■ **WHAT NEEDS TO BE DONE**: Once you have read the entries below, repeat all of them exactly.

■ **AVAILABLE RECORDS**:
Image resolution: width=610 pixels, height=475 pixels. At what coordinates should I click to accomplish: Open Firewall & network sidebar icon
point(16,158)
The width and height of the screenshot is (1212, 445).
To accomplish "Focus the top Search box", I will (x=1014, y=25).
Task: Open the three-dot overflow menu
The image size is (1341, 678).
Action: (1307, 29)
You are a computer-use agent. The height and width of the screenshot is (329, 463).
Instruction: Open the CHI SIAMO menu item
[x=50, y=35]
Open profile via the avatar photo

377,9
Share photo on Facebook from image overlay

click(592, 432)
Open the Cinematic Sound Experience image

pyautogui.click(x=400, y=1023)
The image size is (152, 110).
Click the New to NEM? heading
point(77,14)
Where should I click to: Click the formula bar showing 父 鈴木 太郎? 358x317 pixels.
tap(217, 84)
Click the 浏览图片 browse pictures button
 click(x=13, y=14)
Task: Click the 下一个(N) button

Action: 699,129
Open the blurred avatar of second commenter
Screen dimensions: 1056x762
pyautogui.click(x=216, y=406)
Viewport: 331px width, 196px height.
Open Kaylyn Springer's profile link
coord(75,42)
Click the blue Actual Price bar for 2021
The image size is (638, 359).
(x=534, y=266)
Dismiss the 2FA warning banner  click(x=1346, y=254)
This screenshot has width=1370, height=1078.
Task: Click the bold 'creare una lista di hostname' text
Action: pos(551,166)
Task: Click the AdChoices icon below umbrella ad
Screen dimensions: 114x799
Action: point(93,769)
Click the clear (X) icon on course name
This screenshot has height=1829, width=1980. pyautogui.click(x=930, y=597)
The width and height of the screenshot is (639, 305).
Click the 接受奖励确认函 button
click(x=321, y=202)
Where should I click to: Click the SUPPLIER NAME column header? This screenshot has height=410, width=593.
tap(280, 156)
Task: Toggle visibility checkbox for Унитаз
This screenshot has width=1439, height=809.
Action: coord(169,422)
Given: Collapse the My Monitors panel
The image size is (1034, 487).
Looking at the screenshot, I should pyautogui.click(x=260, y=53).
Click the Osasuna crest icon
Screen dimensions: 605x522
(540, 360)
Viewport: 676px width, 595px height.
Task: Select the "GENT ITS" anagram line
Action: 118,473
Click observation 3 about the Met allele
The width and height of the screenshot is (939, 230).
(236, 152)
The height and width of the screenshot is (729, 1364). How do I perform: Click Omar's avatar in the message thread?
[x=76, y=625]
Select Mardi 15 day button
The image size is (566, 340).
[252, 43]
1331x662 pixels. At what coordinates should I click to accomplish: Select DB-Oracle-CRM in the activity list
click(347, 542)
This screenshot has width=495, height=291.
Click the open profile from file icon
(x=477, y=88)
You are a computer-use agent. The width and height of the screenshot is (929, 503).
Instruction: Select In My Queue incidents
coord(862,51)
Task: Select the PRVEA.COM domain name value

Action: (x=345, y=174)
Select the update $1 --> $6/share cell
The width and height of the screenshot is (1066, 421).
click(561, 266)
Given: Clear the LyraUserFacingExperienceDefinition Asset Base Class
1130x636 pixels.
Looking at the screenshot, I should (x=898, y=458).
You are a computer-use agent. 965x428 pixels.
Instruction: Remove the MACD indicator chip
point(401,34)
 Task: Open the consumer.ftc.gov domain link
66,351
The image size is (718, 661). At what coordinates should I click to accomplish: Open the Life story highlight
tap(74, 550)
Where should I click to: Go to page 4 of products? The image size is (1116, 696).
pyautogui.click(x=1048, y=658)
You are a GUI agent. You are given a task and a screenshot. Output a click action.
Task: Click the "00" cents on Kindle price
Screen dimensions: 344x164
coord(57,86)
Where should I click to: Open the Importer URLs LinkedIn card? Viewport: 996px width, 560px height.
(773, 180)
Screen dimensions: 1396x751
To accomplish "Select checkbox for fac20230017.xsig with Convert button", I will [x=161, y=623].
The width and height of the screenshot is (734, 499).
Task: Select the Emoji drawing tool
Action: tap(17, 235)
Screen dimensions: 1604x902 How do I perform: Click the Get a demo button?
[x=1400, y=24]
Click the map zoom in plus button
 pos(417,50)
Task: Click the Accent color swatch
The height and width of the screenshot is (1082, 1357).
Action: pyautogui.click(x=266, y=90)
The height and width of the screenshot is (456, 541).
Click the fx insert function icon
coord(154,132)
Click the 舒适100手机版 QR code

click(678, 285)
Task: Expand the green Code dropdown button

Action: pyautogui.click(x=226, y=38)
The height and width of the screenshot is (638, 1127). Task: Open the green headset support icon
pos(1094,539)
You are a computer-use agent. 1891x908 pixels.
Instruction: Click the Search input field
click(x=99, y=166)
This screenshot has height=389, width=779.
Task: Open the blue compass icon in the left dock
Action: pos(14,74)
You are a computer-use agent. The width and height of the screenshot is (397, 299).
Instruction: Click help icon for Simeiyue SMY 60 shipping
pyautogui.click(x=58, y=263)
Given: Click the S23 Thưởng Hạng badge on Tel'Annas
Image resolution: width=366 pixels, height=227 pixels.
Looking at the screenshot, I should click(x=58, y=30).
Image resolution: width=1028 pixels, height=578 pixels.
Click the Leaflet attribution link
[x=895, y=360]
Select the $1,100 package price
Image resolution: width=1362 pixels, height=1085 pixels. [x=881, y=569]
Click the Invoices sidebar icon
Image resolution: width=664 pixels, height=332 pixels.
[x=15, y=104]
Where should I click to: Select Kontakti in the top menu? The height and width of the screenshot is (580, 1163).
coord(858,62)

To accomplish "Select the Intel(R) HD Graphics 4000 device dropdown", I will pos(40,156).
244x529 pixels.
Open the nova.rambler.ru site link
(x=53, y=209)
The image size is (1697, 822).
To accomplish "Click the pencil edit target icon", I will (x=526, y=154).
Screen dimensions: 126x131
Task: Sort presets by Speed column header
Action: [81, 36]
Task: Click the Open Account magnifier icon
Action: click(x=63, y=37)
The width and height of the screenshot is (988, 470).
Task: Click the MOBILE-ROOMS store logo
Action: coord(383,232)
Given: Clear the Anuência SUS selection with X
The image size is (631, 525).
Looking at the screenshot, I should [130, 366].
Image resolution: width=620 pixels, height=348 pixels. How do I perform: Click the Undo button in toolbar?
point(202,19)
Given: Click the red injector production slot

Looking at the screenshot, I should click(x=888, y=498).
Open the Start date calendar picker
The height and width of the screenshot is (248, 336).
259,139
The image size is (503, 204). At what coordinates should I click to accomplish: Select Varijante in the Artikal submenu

■ **RESULT OF THIS TASK**:
Image resolution: width=610 pixels, height=475 pixels. At what coordinates should I click to accomplish: Open Firewall & network sidebar icon
point(16,158)
The width and height of the screenshot is (1212, 445).
To accomplish "Focus the top Search box", I will (x=1014, y=25).
Task: Open the three-dot overflow menu
The image size is (1341, 678).
Action: (1307, 29)
You are a computer-use agent. The height and width of the screenshot is (329, 463).
Instruction: Open the CHI SIAMO menu item
[x=50, y=35]
Open profile via the avatar photo

377,9
Share photo on Facebook from image overlay

click(592, 432)
Open the Cinematic Sound Experience image

pyautogui.click(x=400, y=1023)
The image size is (152, 110).
Click the New to NEM? heading
point(77,14)
Where should I click to: Click the formula bar showing 父 鈴木 太郎? 358x317 pixels.
tap(217, 84)
Click the 浏览图片 browse pictures button
 click(x=13, y=14)
Task: Click the 下一个(N) button

Action: 699,129
Open the blurred avatar of second commenter
Screen dimensions: 1056x762
pyautogui.click(x=216, y=406)
Viewport: 331px width, 196px height.
Open Kaylyn Springer's profile link
coord(75,42)
Click the blue Actual Price bar for 2021
The image size is (638, 359).
(x=534, y=266)
Dismiss the 2FA warning banner  click(x=1346, y=254)
This screenshot has width=1370, height=1078.
Task: Click the bold 'creare una lista di hostname' text
Action: pos(551,166)
Task: Click the AdChoices icon below umbrella ad
Screen dimensions: 114x799
Action: point(93,769)
Click the clear (X) icon on course name
This screenshot has height=1829, width=1980. pyautogui.click(x=930, y=597)
The width and height of the screenshot is (639, 305).
Click the 接受奖励确认函 button
click(x=321, y=202)
Where should I click to: Click the SUPPLIER NAME column header? This screenshot has height=410, width=593.
tap(280, 156)
Task: Toggle visibility checkbox for Унитаз
This screenshot has width=1439, height=809.
Action: coord(169,422)
Given: Collapse the My Monitors panel
The image size is (1034, 487).
Looking at the screenshot, I should pyautogui.click(x=260, y=53).
Click the Osasuna crest icon
Screen dimensions: 605x522
(540, 360)
Viewport: 676px width, 595px height.
Task: Select the "GENT ITS" anagram line
Action: 118,473
Click observation 3 about the Met allele
The width and height of the screenshot is (939, 230).
(236, 152)
The height and width of the screenshot is (729, 1364). How do I perform: Click Omar's avatar in the message thread?
[x=76, y=625]
Select Mardi 15 day button
The image size is (566, 340).
[252, 43]
1331x662 pixels. At what coordinates should I click to accomplish: Select DB-Oracle-CRM in the activity list
click(347, 542)
This screenshot has width=495, height=291.
Click the open profile from file icon
(x=477, y=88)
You are a computer-use agent. The width and height of the screenshot is (929, 503).
Instruction: Select In My Queue incidents
coord(862,51)
Task: Select the PRVEA.COM domain name value

Action: (x=345, y=174)
Select the update $1 --> $6/share cell
The width and height of the screenshot is (1066, 421).
click(561, 266)
Given: Clear the LyraUserFacingExperienceDefinition Asset Base Class
1130x636 pixels.
Looking at the screenshot, I should (x=898, y=458).
You are a computer-use agent. 965x428 pixels.
Instruction: Remove the MACD indicator chip
point(401,34)
 Task: Open the consumer.ftc.gov domain link
66,351
The image size is (718, 661). At what coordinates should I click to accomplish: Open the Life story highlight
tap(74, 550)
Where should I click to: Go to page 4 of products? The image size is (1116, 696).
pyautogui.click(x=1048, y=658)
You are a GUI agent. You are given a task and a screenshot. Output a click action.
Task: Click the "00" cents on Kindle price
Screen dimensions: 344x164
coord(57,86)
Where should I click to: Open the Importer URLs LinkedIn card? Viewport: 996px width, 560px height.
(773, 180)
Screen dimensions: 1396x751
To accomplish "Select checkbox for fac20230017.xsig with Convert button", I will [x=161, y=623].
The width and height of the screenshot is (734, 499).
Task: Select the Emoji drawing tool
Action: tap(17, 235)
Screen dimensions: 1604x902 How do I perform: Click the Get a demo button?
[x=1400, y=24]
Click the map zoom in plus button
 pos(417,50)
Task: Click the Accent color swatch
The height and width of the screenshot is (1082, 1357).
Action: pyautogui.click(x=266, y=90)
The height and width of the screenshot is (456, 541).
Click the fx insert function icon
coord(154,132)
Click the 舒适100手机版 QR code

click(678, 285)
Task: Expand the green Code dropdown button

Action: pyautogui.click(x=226, y=38)
The height and width of the screenshot is (638, 1127). Task: Open the green headset support icon
pos(1094,539)
You are a computer-use agent. 1891x908 pixels.
Instruction: Click the Search input field
click(x=99, y=166)
This screenshot has height=389, width=779.
Task: Open the blue compass icon in the left dock
Action: pos(14,74)
You are a computer-use agent. The width and height of the screenshot is (397, 299).
Instruction: Click help icon for Simeiyue SMY 60 shipping
pyautogui.click(x=58, y=263)
Given: Click the S23 Thưởng Hạng badge on Tel'Annas
Image resolution: width=366 pixels, height=227 pixels.
Looking at the screenshot, I should click(x=58, y=30).
Image resolution: width=1028 pixels, height=578 pixels.
Click the Leaflet attribution link
[x=895, y=360]
Select the $1,100 package price
Image resolution: width=1362 pixels, height=1085 pixels. [x=881, y=569]
Click the Invoices sidebar icon
Image resolution: width=664 pixels, height=332 pixels.
[x=15, y=104]
Where should I click to: Select Kontakti in the top menu? The height and width of the screenshot is (580, 1163).
coord(858,62)

To accomplish "Select the Intel(R) HD Graphics 4000 device dropdown", I will pos(40,156).
244x529 pixels.
Open the nova.rambler.ru site link
(x=53, y=209)
The image size is (1697, 822).
To accomplish "Click the pencil edit target icon", I will (x=526, y=154).
Screen dimensions: 126x131
Task: Sort presets by Speed column header
Action: [81, 36]
Task: Click the Open Account magnifier icon
Action: click(x=63, y=37)
The width and height of the screenshot is (988, 470).
Task: Click the MOBILE-ROOMS store logo
Action: coord(383,232)
Given: Clear the Anuência SUS selection with X
The image size is (631, 525).
Looking at the screenshot, I should [130, 366].
Image resolution: width=620 pixels, height=348 pixels. How do I perform: Click the Undo button in toolbar?
point(202,19)
Given: Click the red injector production slot

Looking at the screenshot, I should click(x=888, y=498).
Open the Start date calendar picker
The height and width of the screenshot is (248, 336).
259,139
The image size is (503, 204). At what coordinates should I click to accomplish: Select Varijante in the Artikal submenu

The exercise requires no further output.